PROMPT: Nothing but the lines from the one including "Task: Open the 新闻公告 section" through the last line of the entries, restated exactly, should appear in the answer; omit the pictures.

DATA FOR REVIEW below:

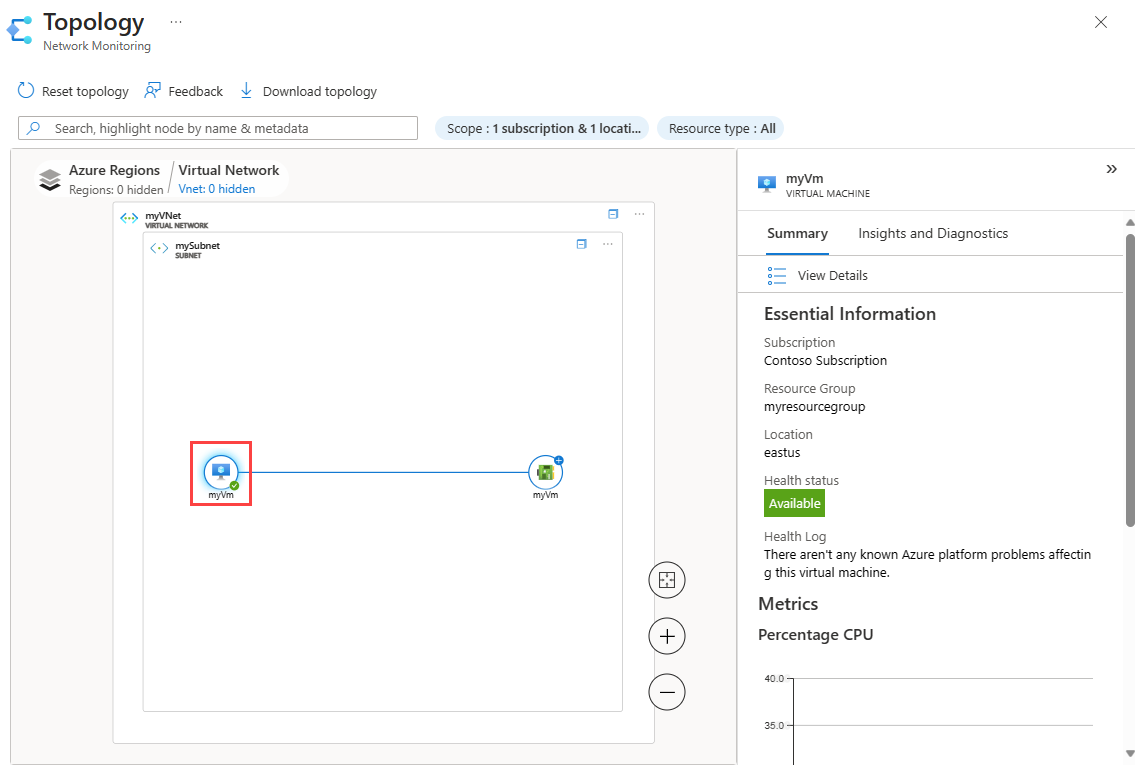
Task: Collapse the myVNet virtual network box
Action: tap(613, 214)
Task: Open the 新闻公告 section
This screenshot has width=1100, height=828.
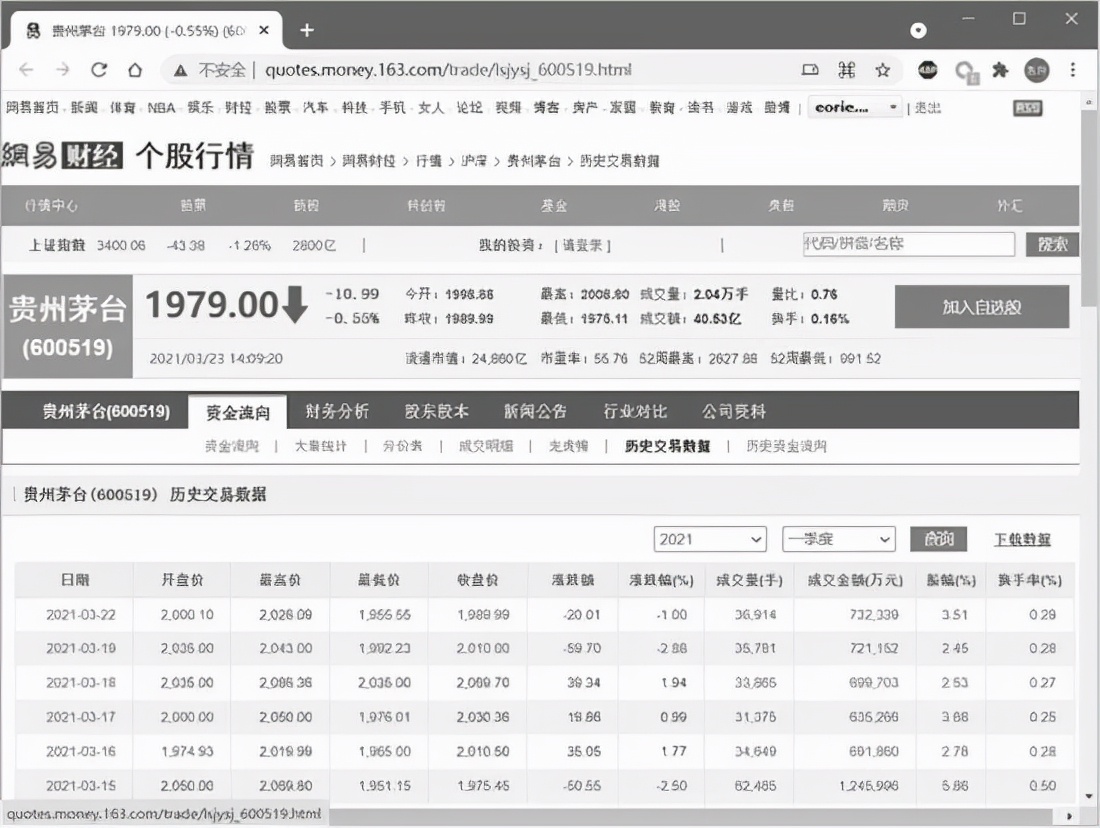Action: pyautogui.click(x=535, y=410)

End of DATA FOR REVIEW.

OUTPUT BELOW:
Task: Open the 新闻公告 section
This screenshot has width=1100, height=828.
Action: pyautogui.click(x=535, y=410)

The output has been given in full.